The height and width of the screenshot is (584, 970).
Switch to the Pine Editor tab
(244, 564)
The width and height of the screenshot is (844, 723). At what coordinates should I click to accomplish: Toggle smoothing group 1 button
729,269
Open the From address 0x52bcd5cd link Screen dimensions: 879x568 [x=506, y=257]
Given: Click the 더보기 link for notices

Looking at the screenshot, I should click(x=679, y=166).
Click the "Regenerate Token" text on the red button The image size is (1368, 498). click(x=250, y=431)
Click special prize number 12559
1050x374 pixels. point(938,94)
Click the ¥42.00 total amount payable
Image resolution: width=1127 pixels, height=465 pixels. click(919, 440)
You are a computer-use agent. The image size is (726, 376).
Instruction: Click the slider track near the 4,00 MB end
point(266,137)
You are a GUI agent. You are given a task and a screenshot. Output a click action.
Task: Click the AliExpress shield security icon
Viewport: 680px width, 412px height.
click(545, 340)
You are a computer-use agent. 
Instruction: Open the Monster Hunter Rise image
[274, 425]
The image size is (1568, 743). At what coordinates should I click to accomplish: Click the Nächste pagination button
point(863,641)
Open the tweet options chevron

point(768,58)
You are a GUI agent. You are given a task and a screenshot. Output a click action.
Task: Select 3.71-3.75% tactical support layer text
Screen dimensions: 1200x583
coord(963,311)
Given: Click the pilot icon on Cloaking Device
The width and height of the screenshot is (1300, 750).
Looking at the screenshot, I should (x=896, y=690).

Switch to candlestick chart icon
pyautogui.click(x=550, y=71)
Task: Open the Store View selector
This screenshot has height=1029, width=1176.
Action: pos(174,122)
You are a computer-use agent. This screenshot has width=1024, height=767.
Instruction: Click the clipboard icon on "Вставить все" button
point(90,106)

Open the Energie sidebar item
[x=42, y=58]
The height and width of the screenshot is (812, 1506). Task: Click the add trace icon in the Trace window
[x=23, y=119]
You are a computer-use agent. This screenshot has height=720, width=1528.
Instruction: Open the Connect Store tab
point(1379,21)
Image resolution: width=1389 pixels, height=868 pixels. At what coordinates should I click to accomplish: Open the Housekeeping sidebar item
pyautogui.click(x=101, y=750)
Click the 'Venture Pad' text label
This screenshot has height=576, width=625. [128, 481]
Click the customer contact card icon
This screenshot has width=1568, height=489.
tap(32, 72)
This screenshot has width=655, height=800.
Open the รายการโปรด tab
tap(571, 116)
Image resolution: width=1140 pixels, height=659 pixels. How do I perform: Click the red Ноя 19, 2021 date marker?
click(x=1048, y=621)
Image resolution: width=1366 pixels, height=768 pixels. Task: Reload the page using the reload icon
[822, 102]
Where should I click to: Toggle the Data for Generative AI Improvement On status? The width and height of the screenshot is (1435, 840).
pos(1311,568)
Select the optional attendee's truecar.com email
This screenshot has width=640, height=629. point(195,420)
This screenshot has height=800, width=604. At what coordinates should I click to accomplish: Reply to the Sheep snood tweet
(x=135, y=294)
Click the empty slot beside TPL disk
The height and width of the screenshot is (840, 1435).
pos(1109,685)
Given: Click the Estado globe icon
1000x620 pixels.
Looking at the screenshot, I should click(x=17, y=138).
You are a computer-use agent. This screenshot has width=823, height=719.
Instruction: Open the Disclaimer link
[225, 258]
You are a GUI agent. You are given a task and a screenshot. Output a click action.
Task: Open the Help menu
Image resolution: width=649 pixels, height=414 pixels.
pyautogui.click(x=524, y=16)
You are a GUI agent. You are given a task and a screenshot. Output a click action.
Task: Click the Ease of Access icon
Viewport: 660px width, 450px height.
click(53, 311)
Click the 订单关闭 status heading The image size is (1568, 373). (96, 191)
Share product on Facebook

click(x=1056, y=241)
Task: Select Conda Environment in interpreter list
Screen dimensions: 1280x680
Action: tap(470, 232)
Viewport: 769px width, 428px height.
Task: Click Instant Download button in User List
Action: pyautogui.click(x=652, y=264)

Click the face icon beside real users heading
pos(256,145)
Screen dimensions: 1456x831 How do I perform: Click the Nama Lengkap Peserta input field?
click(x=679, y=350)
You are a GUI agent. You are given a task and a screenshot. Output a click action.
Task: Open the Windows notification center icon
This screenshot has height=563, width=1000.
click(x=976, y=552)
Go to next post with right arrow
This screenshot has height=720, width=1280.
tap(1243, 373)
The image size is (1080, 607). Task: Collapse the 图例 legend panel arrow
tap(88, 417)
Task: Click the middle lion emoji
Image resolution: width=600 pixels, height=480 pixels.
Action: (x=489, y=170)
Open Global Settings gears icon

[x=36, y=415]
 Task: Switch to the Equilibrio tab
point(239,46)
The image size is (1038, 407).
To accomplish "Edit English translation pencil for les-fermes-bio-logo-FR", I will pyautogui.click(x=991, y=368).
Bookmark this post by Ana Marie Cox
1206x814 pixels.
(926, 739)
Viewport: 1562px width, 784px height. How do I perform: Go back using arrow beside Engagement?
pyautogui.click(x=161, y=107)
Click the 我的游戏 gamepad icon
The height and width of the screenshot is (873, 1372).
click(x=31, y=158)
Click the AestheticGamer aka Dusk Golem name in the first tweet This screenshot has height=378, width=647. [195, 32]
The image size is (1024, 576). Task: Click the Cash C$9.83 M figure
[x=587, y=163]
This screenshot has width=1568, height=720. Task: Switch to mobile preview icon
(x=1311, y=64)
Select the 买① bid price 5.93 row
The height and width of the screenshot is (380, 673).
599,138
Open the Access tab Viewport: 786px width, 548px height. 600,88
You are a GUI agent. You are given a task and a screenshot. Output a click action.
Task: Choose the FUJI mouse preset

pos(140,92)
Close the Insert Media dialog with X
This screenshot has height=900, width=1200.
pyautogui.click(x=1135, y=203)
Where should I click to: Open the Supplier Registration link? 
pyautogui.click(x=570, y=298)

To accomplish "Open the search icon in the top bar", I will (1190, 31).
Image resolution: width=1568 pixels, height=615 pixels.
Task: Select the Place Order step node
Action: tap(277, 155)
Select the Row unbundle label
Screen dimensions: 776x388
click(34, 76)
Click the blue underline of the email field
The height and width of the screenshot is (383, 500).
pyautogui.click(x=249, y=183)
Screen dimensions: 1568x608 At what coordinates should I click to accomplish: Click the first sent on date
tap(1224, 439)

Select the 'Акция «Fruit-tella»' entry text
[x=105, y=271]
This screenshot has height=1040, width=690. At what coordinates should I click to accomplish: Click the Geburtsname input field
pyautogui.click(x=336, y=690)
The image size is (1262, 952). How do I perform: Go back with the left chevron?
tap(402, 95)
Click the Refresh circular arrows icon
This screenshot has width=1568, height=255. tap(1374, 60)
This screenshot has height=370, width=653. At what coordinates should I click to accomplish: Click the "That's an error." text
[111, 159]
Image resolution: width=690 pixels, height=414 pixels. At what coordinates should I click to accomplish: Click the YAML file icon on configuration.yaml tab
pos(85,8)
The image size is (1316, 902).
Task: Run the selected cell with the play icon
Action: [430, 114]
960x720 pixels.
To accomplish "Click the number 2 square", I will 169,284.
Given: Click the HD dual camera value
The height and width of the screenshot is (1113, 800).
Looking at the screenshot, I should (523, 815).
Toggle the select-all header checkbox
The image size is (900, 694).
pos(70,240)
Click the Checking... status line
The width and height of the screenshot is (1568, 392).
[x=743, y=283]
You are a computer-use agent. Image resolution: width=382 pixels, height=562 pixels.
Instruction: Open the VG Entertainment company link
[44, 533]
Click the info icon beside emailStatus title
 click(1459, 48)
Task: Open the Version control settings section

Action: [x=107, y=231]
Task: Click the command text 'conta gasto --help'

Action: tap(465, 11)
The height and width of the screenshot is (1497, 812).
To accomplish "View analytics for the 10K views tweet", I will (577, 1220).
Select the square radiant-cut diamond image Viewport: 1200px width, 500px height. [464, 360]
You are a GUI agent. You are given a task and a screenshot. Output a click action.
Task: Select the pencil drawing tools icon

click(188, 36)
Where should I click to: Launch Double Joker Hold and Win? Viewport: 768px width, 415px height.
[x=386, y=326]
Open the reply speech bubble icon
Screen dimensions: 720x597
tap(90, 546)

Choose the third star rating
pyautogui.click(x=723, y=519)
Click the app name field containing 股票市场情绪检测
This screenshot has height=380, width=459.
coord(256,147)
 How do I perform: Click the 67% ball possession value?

**YOUR ASSIGNMENT:** Retype only the lines above between the line with "Viewport: 680px width, 412px height." and the line with "This screenshot has width=655, height=800.", counting those two lines as well, and keep every character as it is.

**RESPONSE TO THIS TASK:**
Viewport: 680px width, 412px height.
click(545, 340)
You are a computer-use agent. 
Instruction: Open the Monster Hunter Rise image
[274, 425]
The image size is (1568, 743). At what coordinates should I click to accomplish: Click the Nächste pagination button
point(863,641)
Open the tweet options chevron

point(768,58)
You are a GUI agent. You are given a task and a screenshot. Output a click action.
Task: Select 3.71-3.75% tactical support layer text
Screen dimensions: 1200x583
coord(963,311)
Given: Click the pilot icon on Cloaking Device
The width and height of the screenshot is (1300, 750).
Looking at the screenshot, I should (x=896, y=690).

Switch to candlestick chart icon
pyautogui.click(x=550, y=71)
Task: Open the Store View selector
This screenshot has height=1029, width=1176.
Action: pos(174,122)
You are a computer-use agent. This screenshot has width=1024, height=767.
Instruction: Click the clipboard icon on "Вставить все" button
point(90,106)

Open the Energie sidebar item
[x=42, y=58]
The height and width of the screenshot is (812, 1506). Task: Click the add trace icon in the Trace window
[x=23, y=119]
You are a computer-use agent. This screenshot has height=720, width=1528.
Instruction: Open the Connect Store tab
point(1379,21)
Image resolution: width=1389 pixels, height=868 pixels. At what coordinates should I click to accomplish: Open the Housekeeping sidebar item
pyautogui.click(x=101, y=750)
Click the 'Venture Pad' text label
This screenshot has height=576, width=625. [128, 481]
Click the customer contact card icon
This screenshot has width=1568, height=489.
tap(32, 72)
This screenshot has width=655, height=800.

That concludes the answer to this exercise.